With canola, in an attempt to stop the spread of clubroot in regions where it has been detected, government agrologists recommend proactive management strategies. This means that susceptible crops, including clubroot resistant varieties, should not be seeded more than once every four years.
Yet, the crop insurance programs administered and financially supported by provincial governments provide the same yield coverage and charge the same premiums whether you follow recommended rotations or whether your rotation is canola- snow- canola.
Crop insurance could and should be used to discourage seeding the same crop on the same ground in consecutive years. This should apply to every crop, not just canola, but canola is the most prevalent crop and the one where rotational considerations are most often sacrificed for economic reasons.
In the early 2000s, chickpea acreage exploded in parts of southern Saskatchewan. For a year or two, sizable returns were generated at a time when other crops were not profitable.
Despite serious problems with ascochyta blight, there was an economic incentive to grow as many acres of chickpeas as possible. Saskatchewan Crop Insurance established coverage for chickpeas in the dry regions of Saskatchewan, but only if rotations were one in every four years.

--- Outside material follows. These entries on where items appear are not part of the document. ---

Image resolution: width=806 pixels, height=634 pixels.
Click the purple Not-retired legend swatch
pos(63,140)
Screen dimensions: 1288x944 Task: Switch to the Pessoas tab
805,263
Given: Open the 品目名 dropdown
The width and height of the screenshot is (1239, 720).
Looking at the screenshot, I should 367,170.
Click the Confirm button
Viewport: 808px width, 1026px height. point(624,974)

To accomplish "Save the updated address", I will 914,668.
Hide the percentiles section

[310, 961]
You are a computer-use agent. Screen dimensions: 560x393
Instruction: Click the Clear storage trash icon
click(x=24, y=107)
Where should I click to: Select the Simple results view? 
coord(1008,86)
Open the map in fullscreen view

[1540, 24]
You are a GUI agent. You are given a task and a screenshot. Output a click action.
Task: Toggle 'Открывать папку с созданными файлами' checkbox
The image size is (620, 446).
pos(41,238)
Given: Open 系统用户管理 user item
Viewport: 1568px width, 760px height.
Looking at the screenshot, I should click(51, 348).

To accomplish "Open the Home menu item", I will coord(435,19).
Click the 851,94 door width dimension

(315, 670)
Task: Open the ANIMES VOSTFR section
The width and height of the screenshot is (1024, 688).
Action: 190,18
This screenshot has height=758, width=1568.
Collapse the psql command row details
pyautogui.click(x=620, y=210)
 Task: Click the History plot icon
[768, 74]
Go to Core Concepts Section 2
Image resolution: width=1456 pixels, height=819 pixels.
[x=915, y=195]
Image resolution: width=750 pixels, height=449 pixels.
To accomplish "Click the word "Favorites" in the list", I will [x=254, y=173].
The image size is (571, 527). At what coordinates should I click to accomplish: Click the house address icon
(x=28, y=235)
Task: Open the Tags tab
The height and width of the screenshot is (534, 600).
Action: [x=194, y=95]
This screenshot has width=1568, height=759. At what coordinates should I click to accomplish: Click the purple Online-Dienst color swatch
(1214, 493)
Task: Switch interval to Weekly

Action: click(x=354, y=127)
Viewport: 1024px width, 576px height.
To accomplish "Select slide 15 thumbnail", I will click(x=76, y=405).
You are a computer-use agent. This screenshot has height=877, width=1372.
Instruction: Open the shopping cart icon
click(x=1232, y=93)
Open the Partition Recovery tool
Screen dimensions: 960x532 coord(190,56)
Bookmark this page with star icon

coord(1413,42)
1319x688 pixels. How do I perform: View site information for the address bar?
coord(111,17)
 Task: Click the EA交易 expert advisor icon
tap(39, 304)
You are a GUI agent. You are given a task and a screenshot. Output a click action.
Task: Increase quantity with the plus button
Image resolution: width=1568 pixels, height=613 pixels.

That rotational restriction still exists, despite new varieties with better ascochyta resistance, many new fungicides to help control the disease and the proliferation of high clearance sprayers to apply fungicides in a timely manner. So crop insurance can be used as a tool to encourage proper rotations; the precedent is established.
Several options exist.
In the case of Saskatchewan chickpeas, insurance is denied if you don’t follow a long rotation. With canola, seeding the crop every second year is a common practice on many farms, so it’s perhaps most reasonable to clamp down on producers who may be tempted to seed canola on canola stubble.
If crop insurance and its political masters don’t have the courage to deny insurance on those acres, they could at least remove the government support and let the producer pay the full premium.
Some producers say crop insurance shouldn’t be used as a policy tool, or they want irrefutable proof of the harm before governments take such a step.
You can’t have your cake and eat it, too. Governments shouldn’t be supporting agronomic practices that they advise against.